# CC' -- the parent class of all rings of complex numbers

## Description

Floating point complex numbers are treated in a special way. Recall first to create a polynomial, one must first create a polynomial ring to contain it. And then, the polynomial ring is the class of the polynomial.

 i1 : R = QQ[x,y,z] o1 = R o1 : PolynomialRing i2 : x^2 2 o2 = x o2 : R i3 : class x^2 o3 = R o3 : PolynomialRing

Floating point complex numbers, however, can be created directly, as follows, without creating a ring.

 i4 : r = 4.5 * ii o4 = 4.5*ii o4 : CC (of precision 53) i5 : s = 4.3p300 * ii o5 = 4.3*ii o5 : CC (of precision 300)
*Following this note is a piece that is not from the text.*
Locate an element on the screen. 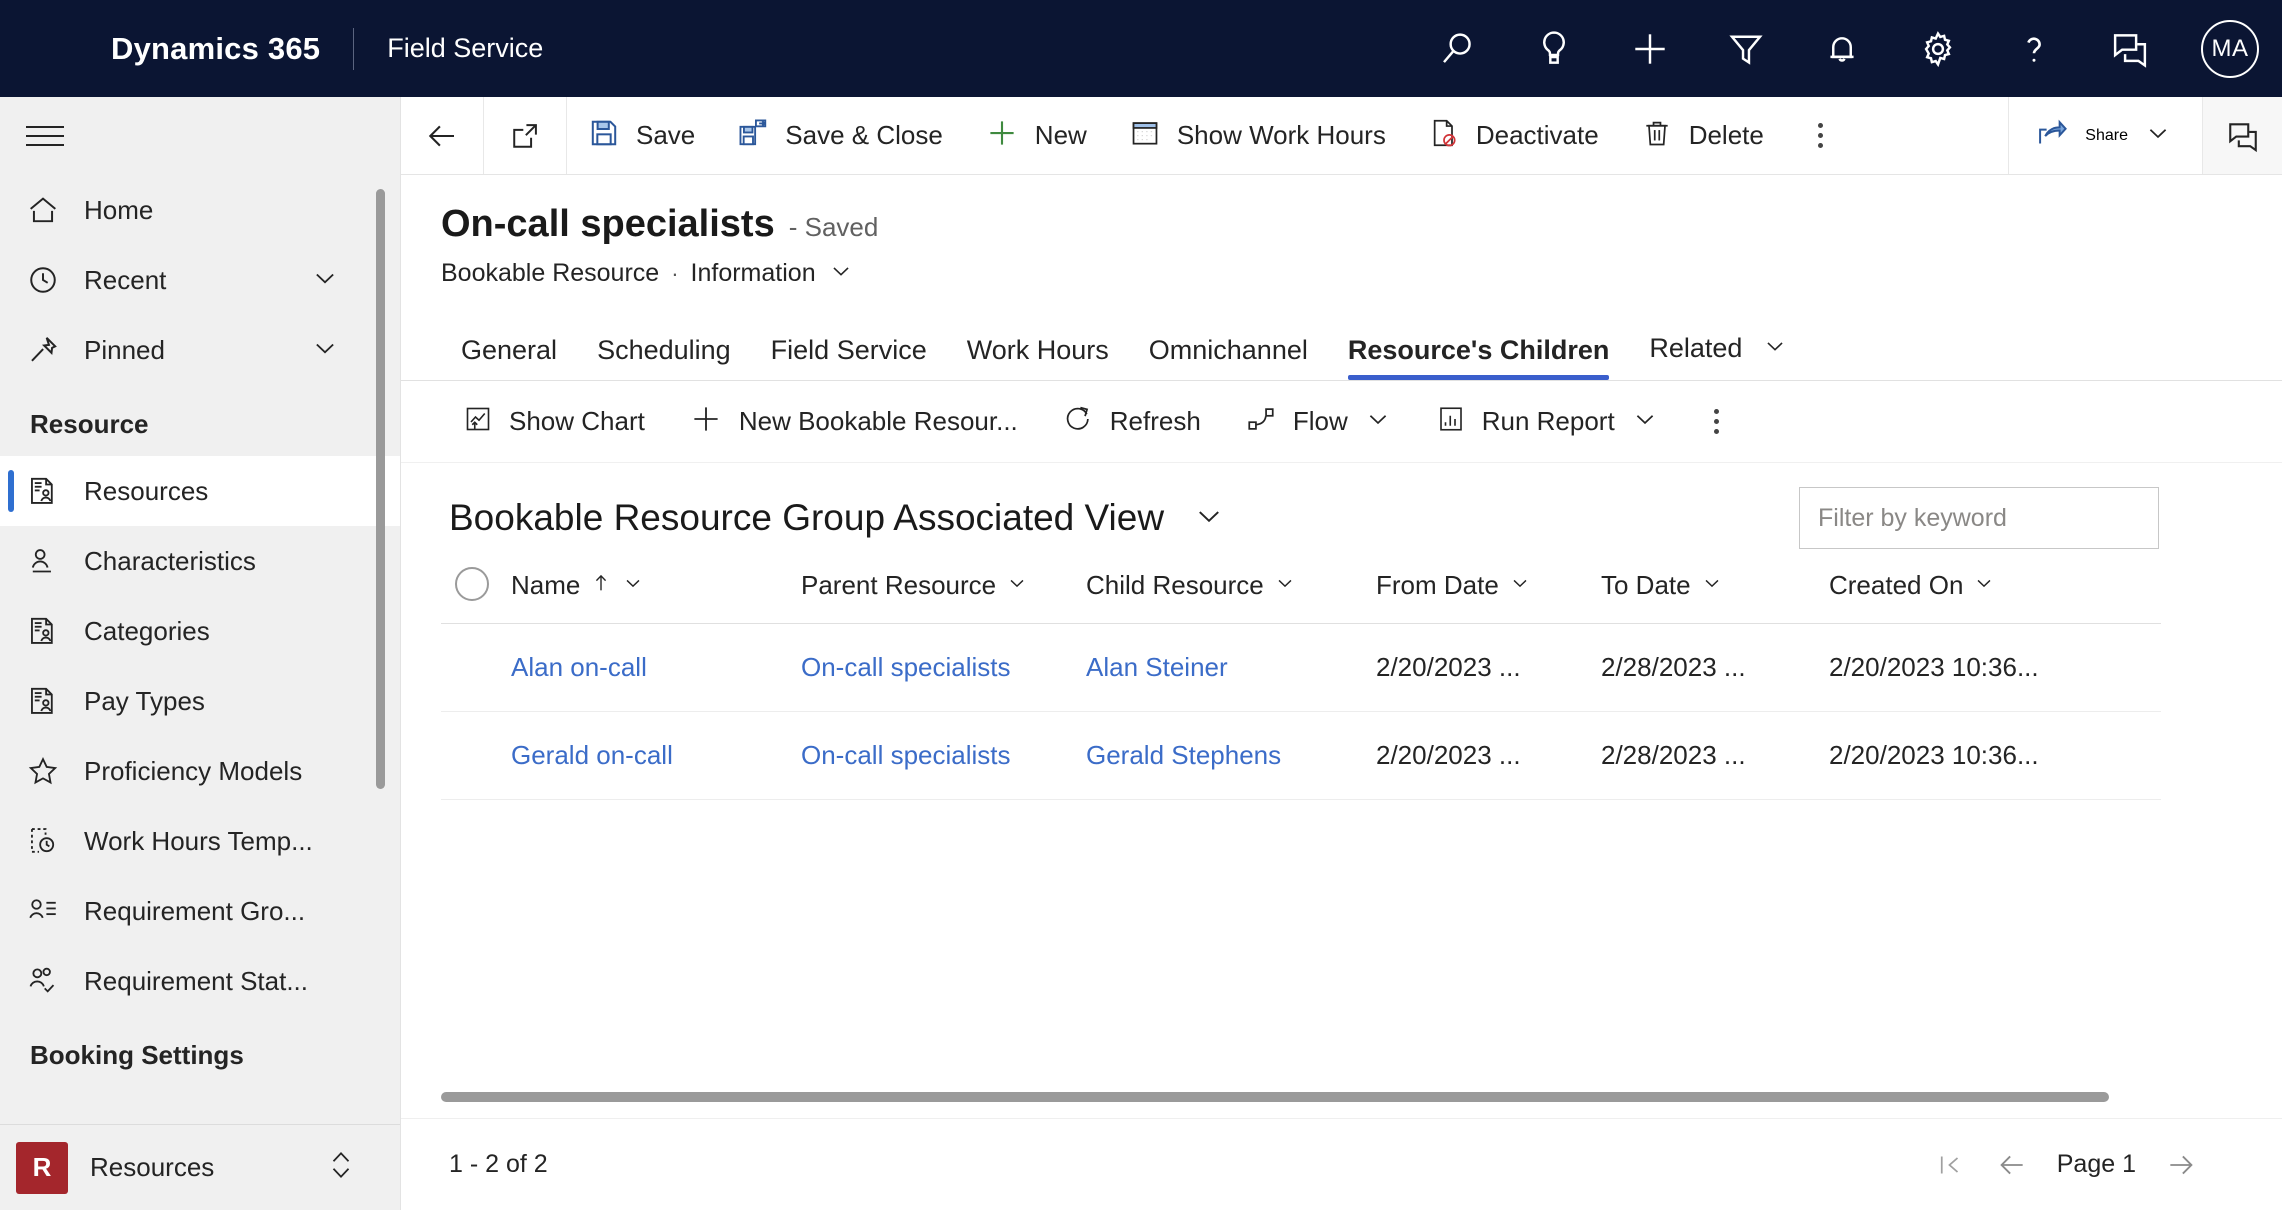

The floating point numbers created above have different precisions, and thus are regarded as being elements of different rings, whose elements all have the same precision.

 i6 : precision r o6 = 53 i7 : precision s o7 = 300 i8 : ring r o8 = CC 53 o8 : ComplexField i9 : ring s o9 = CC 300 o9 : ComplexField

In order to make it convenient to define methods that apply to all such rings, those rings have a common parent, namely CC'. Notice that CC' is printed in a special way.

 i10 : CC' o10 = CC * o10 : Type i11 : parent ring r o11 = CC * o11 : Type i12 : parent ring s o12 = CC * o12 : Type i13 : parent ring s === CC' o13 = true

## Methods that use an object of class CC_* :

• "lift(Matrix,type of CC_*,type of QQ)" -- see lift -- lift to another ring
• "lift(Matrix,type of CC_*,type of RR_*)" -- see lift -- lift to another ring
• "lift(Matrix,type of CC_*,type of ZZ)" -- see lift -- lift to another ring
• lift(Matrix,type of CC_*,type of CC_*) (missing documentation)

## For the programmer

The object CC' is a type, with ancestor classes InexactNumber' < Nothing < Thing.